| GOAL |
Reproduce the following items word for word.

| EXTRACTED RECORDS |
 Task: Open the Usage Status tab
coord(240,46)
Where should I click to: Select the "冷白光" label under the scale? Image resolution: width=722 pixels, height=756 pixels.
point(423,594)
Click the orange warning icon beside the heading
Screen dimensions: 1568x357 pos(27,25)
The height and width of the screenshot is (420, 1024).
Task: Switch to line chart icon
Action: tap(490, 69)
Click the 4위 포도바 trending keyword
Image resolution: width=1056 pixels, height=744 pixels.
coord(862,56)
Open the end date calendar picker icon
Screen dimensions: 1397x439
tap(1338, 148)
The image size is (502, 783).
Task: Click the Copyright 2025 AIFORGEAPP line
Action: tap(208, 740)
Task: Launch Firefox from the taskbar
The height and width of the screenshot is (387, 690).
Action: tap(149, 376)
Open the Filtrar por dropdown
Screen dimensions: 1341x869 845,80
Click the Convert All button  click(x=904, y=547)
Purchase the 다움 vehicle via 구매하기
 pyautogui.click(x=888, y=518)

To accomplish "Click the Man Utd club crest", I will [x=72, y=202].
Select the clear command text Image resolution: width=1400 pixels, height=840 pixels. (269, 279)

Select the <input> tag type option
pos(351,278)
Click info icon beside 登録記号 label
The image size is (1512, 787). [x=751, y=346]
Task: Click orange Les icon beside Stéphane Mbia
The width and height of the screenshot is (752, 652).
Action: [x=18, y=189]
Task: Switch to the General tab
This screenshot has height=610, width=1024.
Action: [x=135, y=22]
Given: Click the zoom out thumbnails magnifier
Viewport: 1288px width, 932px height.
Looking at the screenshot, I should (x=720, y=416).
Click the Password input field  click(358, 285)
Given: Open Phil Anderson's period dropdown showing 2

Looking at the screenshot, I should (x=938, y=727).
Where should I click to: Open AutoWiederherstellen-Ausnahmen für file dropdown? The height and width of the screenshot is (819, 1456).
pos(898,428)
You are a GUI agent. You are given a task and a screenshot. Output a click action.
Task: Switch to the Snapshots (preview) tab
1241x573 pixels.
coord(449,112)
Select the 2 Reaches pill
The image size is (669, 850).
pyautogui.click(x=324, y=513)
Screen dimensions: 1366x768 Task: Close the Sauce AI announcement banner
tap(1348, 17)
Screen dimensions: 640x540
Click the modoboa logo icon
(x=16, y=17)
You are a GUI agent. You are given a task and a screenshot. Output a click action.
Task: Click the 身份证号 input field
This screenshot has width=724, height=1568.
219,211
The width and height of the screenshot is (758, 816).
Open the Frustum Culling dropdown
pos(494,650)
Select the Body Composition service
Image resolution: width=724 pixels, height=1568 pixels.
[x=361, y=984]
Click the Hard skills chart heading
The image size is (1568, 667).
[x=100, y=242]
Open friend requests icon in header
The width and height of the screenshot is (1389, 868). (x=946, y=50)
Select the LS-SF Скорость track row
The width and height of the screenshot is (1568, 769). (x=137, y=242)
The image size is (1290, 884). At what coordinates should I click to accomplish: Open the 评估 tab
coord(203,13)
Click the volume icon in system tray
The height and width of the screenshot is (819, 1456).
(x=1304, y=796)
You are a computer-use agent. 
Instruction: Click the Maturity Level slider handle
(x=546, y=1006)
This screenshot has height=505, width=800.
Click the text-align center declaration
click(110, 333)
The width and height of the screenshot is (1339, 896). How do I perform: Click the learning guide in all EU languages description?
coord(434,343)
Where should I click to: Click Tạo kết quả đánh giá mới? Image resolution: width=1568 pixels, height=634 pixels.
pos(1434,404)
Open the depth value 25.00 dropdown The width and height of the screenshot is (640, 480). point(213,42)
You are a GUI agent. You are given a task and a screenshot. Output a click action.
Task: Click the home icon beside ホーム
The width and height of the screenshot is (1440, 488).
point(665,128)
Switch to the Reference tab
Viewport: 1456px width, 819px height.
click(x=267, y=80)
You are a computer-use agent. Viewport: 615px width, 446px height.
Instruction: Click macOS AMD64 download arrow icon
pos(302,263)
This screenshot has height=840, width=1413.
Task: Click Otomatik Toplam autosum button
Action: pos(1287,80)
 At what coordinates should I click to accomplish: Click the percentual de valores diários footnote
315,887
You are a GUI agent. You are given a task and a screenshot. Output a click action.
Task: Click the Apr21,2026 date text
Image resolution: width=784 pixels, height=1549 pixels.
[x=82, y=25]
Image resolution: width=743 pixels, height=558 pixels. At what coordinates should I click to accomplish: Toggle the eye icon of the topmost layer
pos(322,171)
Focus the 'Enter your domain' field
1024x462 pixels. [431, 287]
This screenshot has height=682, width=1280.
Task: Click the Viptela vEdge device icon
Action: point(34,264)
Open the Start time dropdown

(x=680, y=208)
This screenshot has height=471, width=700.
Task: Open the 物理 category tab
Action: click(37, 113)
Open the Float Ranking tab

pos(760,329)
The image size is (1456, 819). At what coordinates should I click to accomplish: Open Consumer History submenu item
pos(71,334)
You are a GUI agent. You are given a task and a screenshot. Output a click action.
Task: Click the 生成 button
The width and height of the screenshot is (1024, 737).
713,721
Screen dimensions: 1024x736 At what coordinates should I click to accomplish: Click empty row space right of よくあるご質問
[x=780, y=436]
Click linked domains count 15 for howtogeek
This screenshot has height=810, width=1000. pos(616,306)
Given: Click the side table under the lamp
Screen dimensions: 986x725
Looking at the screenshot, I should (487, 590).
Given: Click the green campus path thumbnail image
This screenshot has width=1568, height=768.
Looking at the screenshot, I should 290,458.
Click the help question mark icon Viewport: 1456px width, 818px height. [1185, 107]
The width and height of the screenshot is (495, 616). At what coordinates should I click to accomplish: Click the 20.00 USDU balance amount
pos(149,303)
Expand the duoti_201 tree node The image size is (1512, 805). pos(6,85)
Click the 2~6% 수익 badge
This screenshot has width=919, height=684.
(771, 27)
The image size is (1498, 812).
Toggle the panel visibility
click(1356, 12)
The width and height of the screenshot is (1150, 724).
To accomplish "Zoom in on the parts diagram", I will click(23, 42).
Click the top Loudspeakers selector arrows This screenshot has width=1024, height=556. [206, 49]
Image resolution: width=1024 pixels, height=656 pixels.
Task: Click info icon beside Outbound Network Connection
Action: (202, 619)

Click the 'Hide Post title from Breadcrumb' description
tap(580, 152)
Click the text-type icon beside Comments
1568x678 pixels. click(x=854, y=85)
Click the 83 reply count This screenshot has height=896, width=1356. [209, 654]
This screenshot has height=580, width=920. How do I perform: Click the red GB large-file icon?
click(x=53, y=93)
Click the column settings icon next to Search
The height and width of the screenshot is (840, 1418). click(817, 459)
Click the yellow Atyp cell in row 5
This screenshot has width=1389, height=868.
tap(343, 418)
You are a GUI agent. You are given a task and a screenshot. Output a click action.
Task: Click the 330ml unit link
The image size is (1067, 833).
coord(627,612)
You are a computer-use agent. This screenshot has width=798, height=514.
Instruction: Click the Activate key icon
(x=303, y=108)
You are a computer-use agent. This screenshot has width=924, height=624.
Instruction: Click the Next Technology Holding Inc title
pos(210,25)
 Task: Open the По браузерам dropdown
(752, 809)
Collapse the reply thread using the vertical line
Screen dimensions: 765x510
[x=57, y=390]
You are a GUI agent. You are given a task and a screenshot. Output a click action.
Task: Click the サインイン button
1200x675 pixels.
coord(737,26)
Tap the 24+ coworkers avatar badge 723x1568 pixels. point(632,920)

| COMPLETE ANSWER |
 Task: Open the Usage Status tab
coord(240,46)
Where should I click to: Select the "冷白光" label under the scale? Image resolution: width=722 pixels, height=756 pixels.
point(423,594)
Click the orange warning icon beside the heading
Screen dimensions: 1568x357 pos(27,25)
The height and width of the screenshot is (420, 1024).
Task: Switch to line chart icon
Action: tap(490, 69)
Click the 4위 포도바 trending keyword
Image resolution: width=1056 pixels, height=744 pixels.
coord(862,56)
Open the end date calendar picker icon
Screen dimensions: 1397x439
tap(1338, 148)
The image size is (502, 783).
Task: Click the Copyright 2025 AIFORGEAPP line
Action: tap(208, 740)
Task: Launch Firefox from the taskbar
The height and width of the screenshot is (387, 690).
Action: tap(149, 376)
Open the Filtrar por dropdown
Screen dimensions: 1341x869 845,80
Click the Convert All button  click(x=904, y=547)
Purchase the 다움 vehicle via 구매하기
 pyautogui.click(x=888, y=518)

To accomplish "Click the Man Utd club crest", I will [x=72, y=202].
Select the clear command text Image resolution: width=1400 pixels, height=840 pixels. (269, 279)

Select the <input> tag type option
pos(351,278)
Click info icon beside 登録記号 label
The image size is (1512, 787). [x=751, y=346]
Task: Click orange Les icon beside Stéphane Mbia
The width and height of the screenshot is (752, 652).
Action: [x=18, y=189]
Task: Switch to the General tab
This screenshot has height=610, width=1024.
Action: [x=135, y=22]
Given: Click the zoom out thumbnails magnifier
Viewport: 1288px width, 932px height.
Looking at the screenshot, I should (x=720, y=416).
Click the Password input field  click(358, 285)
Given: Open Phil Anderson's period dropdown showing 2

Looking at the screenshot, I should (x=938, y=727).
Where should I click to: Open AutoWiederherstellen-Ausnahmen für file dropdown? The height and width of the screenshot is (819, 1456).
pos(898,428)
You are a GUI agent. You are given a task and a screenshot. Output a click action.
Task: Switch to the Snapshots (preview) tab
1241x573 pixels.
coord(449,112)
Select the 2 Reaches pill
The image size is (669, 850).
pyautogui.click(x=324, y=513)
Screen dimensions: 1366x768 Task: Close the Sauce AI announcement banner
tap(1348, 17)
Screen dimensions: 640x540
Click the modoboa logo icon
(x=16, y=17)
You are a GUI agent. You are given a task and a screenshot. Output a click action.
Task: Click the 身份证号 input field
This screenshot has width=724, height=1568.
219,211
The width and height of the screenshot is (758, 816).
Open the Frustum Culling dropdown
pos(494,650)
Select the Body Composition service
Image resolution: width=724 pixels, height=1568 pixels.
[x=361, y=984]
Click the Hard skills chart heading
The image size is (1568, 667).
[x=100, y=242]
Open friend requests icon in header
The width and height of the screenshot is (1389, 868). (x=946, y=50)
Select the LS-SF Скорость track row
The width and height of the screenshot is (1568, 769). (x=137, y=242)
The image size is (1290, 884). At what coordinates should I click to accomplish: Open the 评估 tab
coord(203,13)
Click the volume icon in system tray
The height and width of the screenshot is (819, 1456).
(x=1304, y=796)
You are a computer-use agent. 
Instruction: Click the Maturity Level slider handle
(x=546, y=1006)
This screenshot has height=505, width=800.
Click the text-align center declaration
click(110, 333)
The width and height of the screenshot is (1339, 896). How do I perform: Click the learning guide in all EU languages description?
coord(434,343)
Where should I click to: Click Tạo kết quả đánh giá mới? Image resolution: width=1568 pixels, height=634 pixels.
pos(1434,404)
Open the depth value 25.00 dropdown The width and height of the screenshot is (640, 480). point(213,42)
You are a GUI agent. You are given a task and a screenshot. Output a click action.
Task: Click the home icon beside ホーム
The width and height of the screenshot is (1440, 488).
point(665,128)
Switch to the Reference tab
Viewport: 1456px width, 819px height.
click(x=267, y=80)
You are a computer-use agent. Viewport: 615px width, 446px height.
Instruction: Click macOS AMD64 download arrow icon
pos(302,263)
This screenshot has height=840, width=1413.
Task: Click Otomatik Toplam autosum button
Action: pos(1287,80)
 At what coordinates should I click to accomplish: Click the percentual de valores diários footnote
315,887
You are a GUI agent. You are given a task and a screenshot. Output a click action.
Task: Click the Apr21,2026 date text
Image resolution: width=784 pixels, height=1549 pixels.
[x=82, y=25]
Image resolution: width=743 pixels, height=558 pixels. At what coordinates should I click to accomplish: Toggle the eye icon of the topmost layer
pos(322,171)
Focus the 'Enter your domain' field
1024x462 pixels. [431, 287]
This screenshot has height=682, width=1280.
Task: Click the Viptela vEdge device icon
Action: point(34,264)
Open the Start time dropdown

(x=680, y=208)
This screenshot has height=471, width=700.
Task: Open the 物理 category tab
Action: click(37, 113)
Open the Float Ranking tab

pos(760,329)
The image size is (1456, 819). At what coordinates should I click to accomplish: Open Consumer History submenu item
pos(71,334)
You are a GUI agent. You are given a task and a screenshot. Output a click action.
Task: Click the 生成 button
The width and height of the screenshot is (1024, 737).
713,721
Screen dimensions: 1024x736 At what coordinates should I click to accomplish: Click empty row space right of よくあるご質問
[x=780, y=436]
Click linked domains count 15 for howtogeek
This screenshot has height=810, width=1000. pos(616,306)
Given: Click the side table under the lamp
Screen dimensions: 986x725
Looking at the screenshot, I should (487, 590).
Given: Click the green campus path thumbnail image
This screenshot has width=1568, height=768.
Looking at the screenshot, I should 290,458.
Click the help question mark icon Viewport: 1456px width, 818px height. [1185, 107]
The width and height of the screenshot is (495, 616). At what coordinates should I click to accomplish: Click the 20.00 USDU balance amount
pos(149,303)
Expand the duoti_201 tree node The image size is (1512, 805). pos(6,85)
Click the 2~6% 수익 badge
This screenshot has width=919, height=684.
(771, 27)
The image size is (1498, 812).
Toggle the panel visibility
click(1356, 12)
The width and height of the screenshot is (1150, 724).
To accomplish "Zoom in on the parts diagram", I will click(23, 42).
Click the top Loudspeakers selector arrows This screenshot has width=1024, height=556. [206, 49]
Image resolution: width=1024 pixels, height=656 pixels.
Task: Click info icon beside Outbound Network Connection
Action: (202, 619)

Click the 'Hide Post title from Breadcrumb' description
tap(580, 152)
Click the text-type icon beside Comments
1568x678 pixels. click(x=854, y=85)
Click the 83 reply count This screenshot has height=896, width=1356. [209, 654]
This screenshot has height=580, width=920. How do I perform: Click the red GB large-file icon?
click(x=53, y=93)
Click the column settings icon next to Search
The height and width of the screenshot is (840, 1418). click(817, 459)
Click the yellow Atyp cell in row 5
This screenshot has width=1389, height=868.
tap(343, 418)
You are a GUI agent. You are given a task and a screenshot. Output a click action.
Task: Click the 330ml unit link
The image size is (1067, 833).
coord(627,612)
You are a computer-use agent. This screenshot has width=798, height=514.
Instruction: Click the Activate key icon
(x=303, y=108)
You are a computer-use agent. This screenshot has width=924, height=624.
Instruction: Click the Next Technology Holding Inc title
pos(210,25)
 Task: Open the По браузерам dropdown
(752, 809)
Collapse the reply thread using the vertical line
Screen dimensions: 765x510
[x=57, y=390]
You are a GUI agent. You are given a task and a screenshot. Output a click action.
Task: Click the サインイン button
1200x675 pixels.
coord(737,26)
Tap the 24+ coworkers avatar badge 723x1568 pixels. point(632,920)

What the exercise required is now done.